If you think your computer mouse needs a major upgrade, you might be in luck. Famed Russian designer Vadim Kibardin, 2012 winner of the DESIGN AND DESIGN International Award, has recently announced that he is developing a levitating computer mouse. And continuing the theme of naming our point-and-click devices after small mammals, it's appropriately called "The Bat."
The Bat looks like a magician's trick, but the technology behind it is simple: magnetic rings keep it afloat, and it hovers 10 millimeters beneath the weight of a user's hand, with a 40 millimeter maximum height when not in use.
The mouse is meant to reduce pressure on the wrist and theoretically lead to a lower incidence of carpal tunnel syndrome.

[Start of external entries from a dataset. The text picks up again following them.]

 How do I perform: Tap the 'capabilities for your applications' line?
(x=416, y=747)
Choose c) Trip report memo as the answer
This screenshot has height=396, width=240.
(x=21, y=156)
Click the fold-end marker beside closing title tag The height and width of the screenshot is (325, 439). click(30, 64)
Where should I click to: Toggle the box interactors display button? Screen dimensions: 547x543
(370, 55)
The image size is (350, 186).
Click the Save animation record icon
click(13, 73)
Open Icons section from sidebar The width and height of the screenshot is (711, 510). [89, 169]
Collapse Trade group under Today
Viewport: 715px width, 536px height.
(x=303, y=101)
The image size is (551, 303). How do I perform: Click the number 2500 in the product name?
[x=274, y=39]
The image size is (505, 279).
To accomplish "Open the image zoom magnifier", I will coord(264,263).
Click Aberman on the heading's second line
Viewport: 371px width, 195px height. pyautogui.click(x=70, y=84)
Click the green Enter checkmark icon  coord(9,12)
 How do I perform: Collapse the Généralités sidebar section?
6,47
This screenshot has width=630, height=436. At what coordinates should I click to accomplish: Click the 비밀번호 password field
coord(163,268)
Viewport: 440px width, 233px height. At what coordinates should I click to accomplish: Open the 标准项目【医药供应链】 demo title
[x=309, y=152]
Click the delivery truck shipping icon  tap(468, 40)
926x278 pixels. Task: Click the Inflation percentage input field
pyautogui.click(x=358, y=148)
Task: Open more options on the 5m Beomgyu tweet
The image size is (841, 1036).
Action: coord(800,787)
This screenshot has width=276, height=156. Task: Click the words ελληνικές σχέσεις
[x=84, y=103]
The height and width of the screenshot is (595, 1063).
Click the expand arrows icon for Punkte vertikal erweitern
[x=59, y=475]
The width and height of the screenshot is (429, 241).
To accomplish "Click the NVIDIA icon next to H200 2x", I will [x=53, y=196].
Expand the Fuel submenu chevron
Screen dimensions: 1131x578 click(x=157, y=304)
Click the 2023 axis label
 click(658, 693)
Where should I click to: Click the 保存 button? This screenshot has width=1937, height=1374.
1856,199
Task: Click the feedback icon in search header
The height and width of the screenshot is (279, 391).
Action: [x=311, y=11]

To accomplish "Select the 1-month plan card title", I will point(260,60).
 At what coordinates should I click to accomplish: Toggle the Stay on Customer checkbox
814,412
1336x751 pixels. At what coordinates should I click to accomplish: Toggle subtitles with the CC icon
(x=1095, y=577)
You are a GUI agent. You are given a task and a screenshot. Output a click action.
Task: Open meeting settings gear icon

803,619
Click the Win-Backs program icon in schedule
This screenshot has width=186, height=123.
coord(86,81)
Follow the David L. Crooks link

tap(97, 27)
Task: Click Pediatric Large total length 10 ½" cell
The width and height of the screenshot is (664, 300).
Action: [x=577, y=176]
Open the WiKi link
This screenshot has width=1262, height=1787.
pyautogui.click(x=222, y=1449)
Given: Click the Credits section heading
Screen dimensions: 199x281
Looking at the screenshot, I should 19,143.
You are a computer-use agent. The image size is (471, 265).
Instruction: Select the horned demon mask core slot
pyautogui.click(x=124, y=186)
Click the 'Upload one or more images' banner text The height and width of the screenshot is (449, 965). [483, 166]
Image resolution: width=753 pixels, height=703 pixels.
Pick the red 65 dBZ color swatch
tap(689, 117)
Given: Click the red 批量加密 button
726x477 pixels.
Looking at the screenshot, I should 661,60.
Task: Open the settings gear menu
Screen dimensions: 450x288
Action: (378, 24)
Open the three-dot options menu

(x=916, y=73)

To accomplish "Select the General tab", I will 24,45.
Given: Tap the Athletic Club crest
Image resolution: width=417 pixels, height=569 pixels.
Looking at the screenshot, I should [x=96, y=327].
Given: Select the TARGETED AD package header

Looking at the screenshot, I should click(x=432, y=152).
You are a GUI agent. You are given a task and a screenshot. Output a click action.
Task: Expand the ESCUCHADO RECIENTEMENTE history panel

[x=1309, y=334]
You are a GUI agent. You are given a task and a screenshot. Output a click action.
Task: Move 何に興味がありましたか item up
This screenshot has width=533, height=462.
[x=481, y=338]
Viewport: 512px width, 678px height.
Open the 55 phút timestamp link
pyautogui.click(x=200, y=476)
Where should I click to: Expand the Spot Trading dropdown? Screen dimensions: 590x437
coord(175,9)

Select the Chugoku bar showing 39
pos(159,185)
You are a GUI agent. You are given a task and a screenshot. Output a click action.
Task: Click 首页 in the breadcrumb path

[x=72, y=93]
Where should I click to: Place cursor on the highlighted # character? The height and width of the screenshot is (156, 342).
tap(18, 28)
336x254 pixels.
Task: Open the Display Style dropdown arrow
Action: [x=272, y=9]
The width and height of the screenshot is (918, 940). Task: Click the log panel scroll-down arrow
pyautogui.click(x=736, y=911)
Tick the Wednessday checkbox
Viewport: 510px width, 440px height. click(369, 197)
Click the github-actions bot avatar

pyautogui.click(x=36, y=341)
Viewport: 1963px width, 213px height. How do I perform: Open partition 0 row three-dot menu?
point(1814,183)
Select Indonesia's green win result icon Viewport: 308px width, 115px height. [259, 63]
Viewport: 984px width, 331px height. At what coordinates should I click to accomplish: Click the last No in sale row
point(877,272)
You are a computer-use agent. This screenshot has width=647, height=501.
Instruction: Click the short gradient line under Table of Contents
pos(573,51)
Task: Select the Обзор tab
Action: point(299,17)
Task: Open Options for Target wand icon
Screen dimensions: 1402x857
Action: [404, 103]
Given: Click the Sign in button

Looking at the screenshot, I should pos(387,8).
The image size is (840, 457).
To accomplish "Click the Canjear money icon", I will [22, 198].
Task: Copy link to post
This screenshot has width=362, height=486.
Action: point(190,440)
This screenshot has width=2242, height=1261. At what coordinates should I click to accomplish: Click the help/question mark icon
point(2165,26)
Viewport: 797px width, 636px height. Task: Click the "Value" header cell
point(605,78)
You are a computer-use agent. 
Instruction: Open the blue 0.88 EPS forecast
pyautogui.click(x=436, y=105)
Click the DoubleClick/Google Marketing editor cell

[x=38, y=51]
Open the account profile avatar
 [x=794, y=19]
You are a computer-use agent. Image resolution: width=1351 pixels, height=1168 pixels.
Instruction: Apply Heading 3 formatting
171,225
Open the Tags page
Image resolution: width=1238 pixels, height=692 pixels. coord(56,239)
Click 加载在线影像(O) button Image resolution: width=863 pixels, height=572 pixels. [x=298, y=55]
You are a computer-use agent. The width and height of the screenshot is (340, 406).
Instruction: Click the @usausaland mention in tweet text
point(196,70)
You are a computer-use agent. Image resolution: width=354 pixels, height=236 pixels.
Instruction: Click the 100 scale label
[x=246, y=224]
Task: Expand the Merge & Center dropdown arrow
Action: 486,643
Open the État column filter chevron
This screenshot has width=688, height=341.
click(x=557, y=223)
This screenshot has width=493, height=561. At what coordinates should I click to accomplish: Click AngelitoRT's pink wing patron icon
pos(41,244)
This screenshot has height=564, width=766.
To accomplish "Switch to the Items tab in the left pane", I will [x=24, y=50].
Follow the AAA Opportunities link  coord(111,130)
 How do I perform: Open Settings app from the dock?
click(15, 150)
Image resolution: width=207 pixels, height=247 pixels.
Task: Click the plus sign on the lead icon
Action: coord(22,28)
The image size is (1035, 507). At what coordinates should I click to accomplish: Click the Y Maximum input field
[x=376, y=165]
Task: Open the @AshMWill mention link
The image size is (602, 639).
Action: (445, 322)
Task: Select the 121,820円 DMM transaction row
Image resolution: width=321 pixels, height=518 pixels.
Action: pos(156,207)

Ergonomics expert Dr. David Rempel told The New York Times in 2008 that "in the last few years, strong evidence has emerged that if you use a computer mouse for more than 20 hours a week, your risk of carpal tunnel syndrome is increased."
However, according to WebMD, a mouse use may not be a leading cause of carpal tunnel syndrome. It is "actually three times more common among assembly line workers than it is among data-entry personnel -- and frequent use of vibrating hand tools increases the risk," the site says. So perhaps Kibardin, for all his noble intentions, isn't actually fixing the real problem.
Some tech writers remain skeptical that the mouse -- which so far has been seen only in computer-generated mockups -- is even real. Hazel Chua of Technabob calls it "impractical" and "probably impossible," while David Ponce at OhGizmo! says he doubts such a niche product, even if made, would ever hit the market.
When asked for a release date by The Huffington Post, Julia Kibardina, the managing director of Kibardin's design studio, KIBARDINDESIGN, replied by email: "The BAT mouse project is in the first stage of pre-production. We're researching the market, customers' interest and improving the engineering part. We're also preparing a presentation for media. As soon as we are ready, we will give you all the information about this project."